Results and discussion
For achieving the aim of this study, the parameters of lipid and adipokine profiles in diabetic and non-diabetic patients in the presence of AMI were assessed and compared with the control group (Fig. 1 and 2). There was an upward tendency in the lipid profile (TC, LDL), except for HDL, among both group 1 and 2 patients as compared with the control group (p>0.05). Hypertriglyceridemia was dominated among patients with AMI and concomitant type 2 DM (p <0.05). In groups 1 and 2, there was a significant 4.04 and 2.92 times increase in VLDL, respectively, in comparison to the control group (p <0.05).
In groups 1 and 2, the serum levels of FABP4 were 2.1 and 1.94 times increased, respectively, compared to those in otherwise healthy individuals (p <0.001) (Fig. 2). Meanwhile, there were no significant differences in FABP4 serum levels between groups 1 and 2 (p>0.05). The CTRP3 serum levels were 30.65% and 16.46% lower in groups 1 and 2, respectively, as compared to those in the control group (p <0.001). AMI patients with type 2 DM were revealed with 16.98% lower CTRP3 concentrations compared with patients without type 2 DM (p <0.001).
In AMI patients with type 2 DM (group 1), an inverse correlation was found between FABP4 and VLDL (r = 0.502, p <0.05), TG (r = 0.596, p <0.001); between CTRP3 and TC (r = -0.507, p <0.05), LDL (r = -0.512, p <0.05).
In patients with AMI (group 2), an inverse correlation was revealed between FABP4 and VLDL (r = 0.453, p = 0.006), TG (r = 0.439, p = 0.009); between CTRP3 and TC (r = -0.413, p = 0.001), LDL (r = -0.429, p = 0.01).

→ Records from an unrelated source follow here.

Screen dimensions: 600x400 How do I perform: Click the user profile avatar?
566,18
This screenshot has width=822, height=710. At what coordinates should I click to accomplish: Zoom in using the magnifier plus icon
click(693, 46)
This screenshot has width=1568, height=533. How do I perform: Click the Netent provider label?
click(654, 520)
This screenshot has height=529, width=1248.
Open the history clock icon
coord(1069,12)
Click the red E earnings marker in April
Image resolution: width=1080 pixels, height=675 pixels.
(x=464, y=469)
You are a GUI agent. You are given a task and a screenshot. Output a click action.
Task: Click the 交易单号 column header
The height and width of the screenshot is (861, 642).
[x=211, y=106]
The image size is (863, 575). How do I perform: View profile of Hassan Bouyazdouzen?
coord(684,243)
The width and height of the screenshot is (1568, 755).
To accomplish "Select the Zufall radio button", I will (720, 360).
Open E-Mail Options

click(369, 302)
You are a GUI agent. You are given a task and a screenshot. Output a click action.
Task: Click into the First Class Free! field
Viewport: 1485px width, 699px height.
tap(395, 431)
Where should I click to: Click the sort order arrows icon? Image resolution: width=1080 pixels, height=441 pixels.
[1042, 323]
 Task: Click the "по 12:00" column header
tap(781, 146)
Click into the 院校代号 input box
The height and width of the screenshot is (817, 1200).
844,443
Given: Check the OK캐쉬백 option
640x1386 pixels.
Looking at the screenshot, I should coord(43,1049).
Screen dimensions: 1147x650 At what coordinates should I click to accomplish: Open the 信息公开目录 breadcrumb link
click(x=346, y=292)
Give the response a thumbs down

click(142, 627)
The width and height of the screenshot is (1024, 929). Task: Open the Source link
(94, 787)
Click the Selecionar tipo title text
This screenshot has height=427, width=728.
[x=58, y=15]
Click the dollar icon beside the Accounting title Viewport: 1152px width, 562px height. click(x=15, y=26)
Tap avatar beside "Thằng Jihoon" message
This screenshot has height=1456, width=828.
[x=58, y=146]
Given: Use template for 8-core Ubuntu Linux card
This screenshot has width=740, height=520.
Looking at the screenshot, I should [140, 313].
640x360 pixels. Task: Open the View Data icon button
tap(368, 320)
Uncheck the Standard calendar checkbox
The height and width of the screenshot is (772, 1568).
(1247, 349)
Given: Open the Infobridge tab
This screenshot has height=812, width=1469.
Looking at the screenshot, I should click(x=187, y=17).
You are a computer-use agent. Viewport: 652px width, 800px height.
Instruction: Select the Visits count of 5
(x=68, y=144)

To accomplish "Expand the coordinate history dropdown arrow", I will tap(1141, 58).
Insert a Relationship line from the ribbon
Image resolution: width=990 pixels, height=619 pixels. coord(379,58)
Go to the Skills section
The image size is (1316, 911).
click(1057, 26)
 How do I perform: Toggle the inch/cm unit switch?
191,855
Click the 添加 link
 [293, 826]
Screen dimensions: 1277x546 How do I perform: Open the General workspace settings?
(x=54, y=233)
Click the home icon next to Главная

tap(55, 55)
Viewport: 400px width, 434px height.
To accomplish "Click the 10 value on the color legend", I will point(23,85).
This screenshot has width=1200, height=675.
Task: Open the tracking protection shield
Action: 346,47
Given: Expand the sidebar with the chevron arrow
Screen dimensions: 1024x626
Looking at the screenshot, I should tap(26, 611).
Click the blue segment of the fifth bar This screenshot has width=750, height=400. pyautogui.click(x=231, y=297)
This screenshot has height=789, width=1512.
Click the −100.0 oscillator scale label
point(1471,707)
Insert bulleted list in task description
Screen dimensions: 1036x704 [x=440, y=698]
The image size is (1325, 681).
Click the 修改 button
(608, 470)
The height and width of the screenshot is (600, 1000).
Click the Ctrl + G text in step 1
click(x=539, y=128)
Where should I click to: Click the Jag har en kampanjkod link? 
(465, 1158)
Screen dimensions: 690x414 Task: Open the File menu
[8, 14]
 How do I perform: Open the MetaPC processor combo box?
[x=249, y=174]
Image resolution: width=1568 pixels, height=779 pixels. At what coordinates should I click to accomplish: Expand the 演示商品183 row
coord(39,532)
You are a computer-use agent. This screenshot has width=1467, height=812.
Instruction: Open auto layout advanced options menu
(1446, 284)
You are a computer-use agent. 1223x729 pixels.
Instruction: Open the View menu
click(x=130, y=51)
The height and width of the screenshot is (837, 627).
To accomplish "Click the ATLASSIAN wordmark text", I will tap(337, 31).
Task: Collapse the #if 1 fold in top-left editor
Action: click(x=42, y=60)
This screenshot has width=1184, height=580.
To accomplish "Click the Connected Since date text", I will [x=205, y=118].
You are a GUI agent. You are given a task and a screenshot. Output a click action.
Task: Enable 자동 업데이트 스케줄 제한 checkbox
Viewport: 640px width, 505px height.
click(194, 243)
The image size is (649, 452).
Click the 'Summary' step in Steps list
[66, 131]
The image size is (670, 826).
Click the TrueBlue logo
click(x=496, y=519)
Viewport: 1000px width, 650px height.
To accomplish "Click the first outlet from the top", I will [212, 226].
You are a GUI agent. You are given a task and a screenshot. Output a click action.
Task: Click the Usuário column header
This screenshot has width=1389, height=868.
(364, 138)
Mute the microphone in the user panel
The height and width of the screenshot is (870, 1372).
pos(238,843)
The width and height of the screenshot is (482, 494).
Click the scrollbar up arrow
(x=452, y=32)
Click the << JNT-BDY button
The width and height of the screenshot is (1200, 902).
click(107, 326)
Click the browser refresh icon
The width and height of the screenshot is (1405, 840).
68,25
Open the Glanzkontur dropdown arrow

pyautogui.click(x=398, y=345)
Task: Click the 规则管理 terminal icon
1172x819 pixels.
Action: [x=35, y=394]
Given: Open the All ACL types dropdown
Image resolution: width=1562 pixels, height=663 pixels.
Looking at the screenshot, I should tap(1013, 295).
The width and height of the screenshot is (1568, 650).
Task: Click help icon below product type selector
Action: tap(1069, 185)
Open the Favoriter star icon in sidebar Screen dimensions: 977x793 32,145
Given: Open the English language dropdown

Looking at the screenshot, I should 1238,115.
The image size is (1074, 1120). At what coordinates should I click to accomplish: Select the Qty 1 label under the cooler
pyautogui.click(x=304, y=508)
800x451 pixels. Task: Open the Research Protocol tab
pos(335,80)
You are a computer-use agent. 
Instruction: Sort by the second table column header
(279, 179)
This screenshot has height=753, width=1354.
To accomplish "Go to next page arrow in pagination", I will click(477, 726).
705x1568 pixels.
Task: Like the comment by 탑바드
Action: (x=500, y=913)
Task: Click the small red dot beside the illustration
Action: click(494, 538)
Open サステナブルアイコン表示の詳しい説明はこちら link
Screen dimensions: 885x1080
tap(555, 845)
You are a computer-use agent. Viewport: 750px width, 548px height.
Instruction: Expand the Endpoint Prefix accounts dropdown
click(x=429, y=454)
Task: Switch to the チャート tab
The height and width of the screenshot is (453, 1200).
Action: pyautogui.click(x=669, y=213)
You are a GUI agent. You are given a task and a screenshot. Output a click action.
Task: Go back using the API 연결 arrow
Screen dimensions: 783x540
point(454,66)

There is also some evidence pointing out that FABP4 serum levels are significantly elevated during the early hours after onset of AMI and are robustly increased in out-of-hospital cardiac arrest survivors, probably due to rapid lipolytic release of FABP4 from epicardial fat owing to adrenergic overdrive which is characteristic of acute CVD [14]. Significantly lower plasma CTRP3 concentrations were observed in patients with coronary artery disease (CAD) and type II DM in comparison with nonCAD controls [15].
Conclusions
The significant difference has been found in adipokine profile parameters between groups of patients with AMI in the presence or absence of type 2 DM and the control group. There were signs of affected lipid and adipokine metabolism in the group with comorbidity, which were evidenced by the upward tendency in serum VLDL, TG, FABP4 and decreased CTRP3. Deterioration of adipokine metabolism markers was revealed in the group of patients with AMI. These facts may indicate the influence of FABP4 and CTRP3 on lipid profile both in the presence and absence of type 2 DM.
Fig. 1. Parameters of blood lipid profile
Fig. 2. Parameters of adipokine profile markers
A better understanding of the potential mechanisms of AMI development and course with comorbid conditions may suggest important prospective therapeutic targets for AMI treatment.